I’m not quite sure why I’m suddenly getting very elongated photos from my camera, but in this case it seemed to echo the mullioned windows so I’m going with it! We were away for Easter and the photograph was taken at Gainsborough Old Hall (near Lincoln). It’s a mediaeval manor house, billed as a hidden gem, although I have a good friend who lives in Gainsborough so I’ve visited it before. Anyway, this post isn’t about that, it’s a quick apology for not having posted much recently, and a quiet celebration of some lovely work that has caught my eye online – Bill Water’s ‘fairy doors’ and Marianne Paul’s collage haiga:
Marianne’s poem is published on the Tinywords website and it appealed to me because I love collecting bits of unusual paper (I have a carrier bag full upstairs). I’ve done a bit of collage, but always thought of it as separate to haiku. Having seen her work, I feel inspired to do something similar, although I’m well aware that there’s a huge amount of time gone into her piece – it’s not just the making, it’s the thinking behind it. These days I’m wary of setting myself up to do something I don’t have time to achieve! Still, her work will stay lodged in my head until the right time comes along.

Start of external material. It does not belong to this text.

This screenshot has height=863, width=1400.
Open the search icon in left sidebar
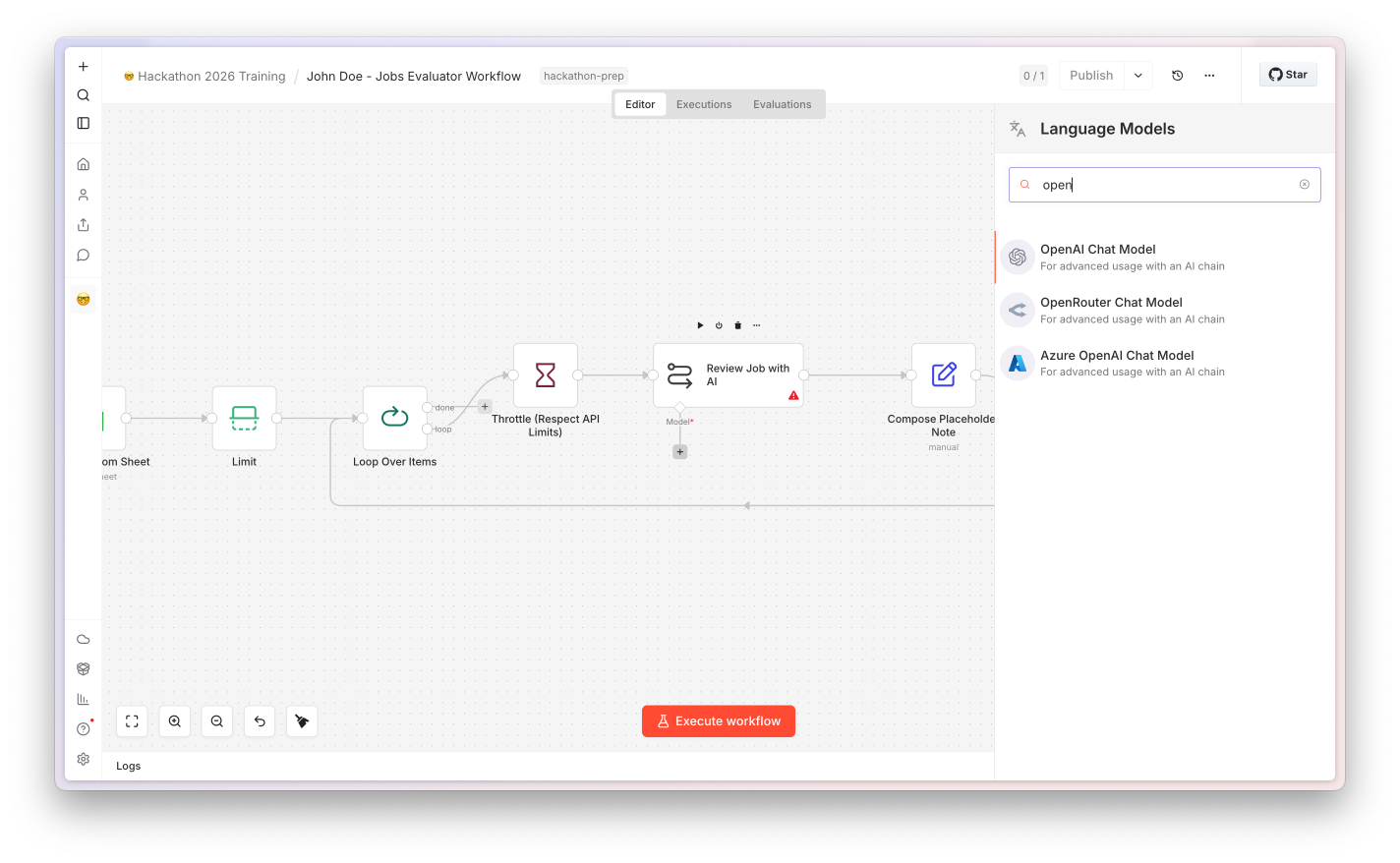(84, 95)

Similarly with Bill Water’s work, I can see there’s a good deal of time spent not only on the crafting of the fairy doors, and the haiku that go with them, but also positioning them, finding the right space/ environment/ backdrop (call it what you will). Bill has many poems on public display and I like the generosity of that.
Both of these pieces seem to have a playfulness about them. ‘Playful’ is a word that is often applied to art, suggesting some sort of trick, or in joke, but I think in this instance, it’s in the creative process itself; the fun that was had in the making shines through.
Well, time’s up. I promised myself I’d do this post quickly – it’s Saturday morning, there’s a week’s worth of washing to hang out, some spider plants to pot, a guitar to be played and a dog to be walked. Happy days!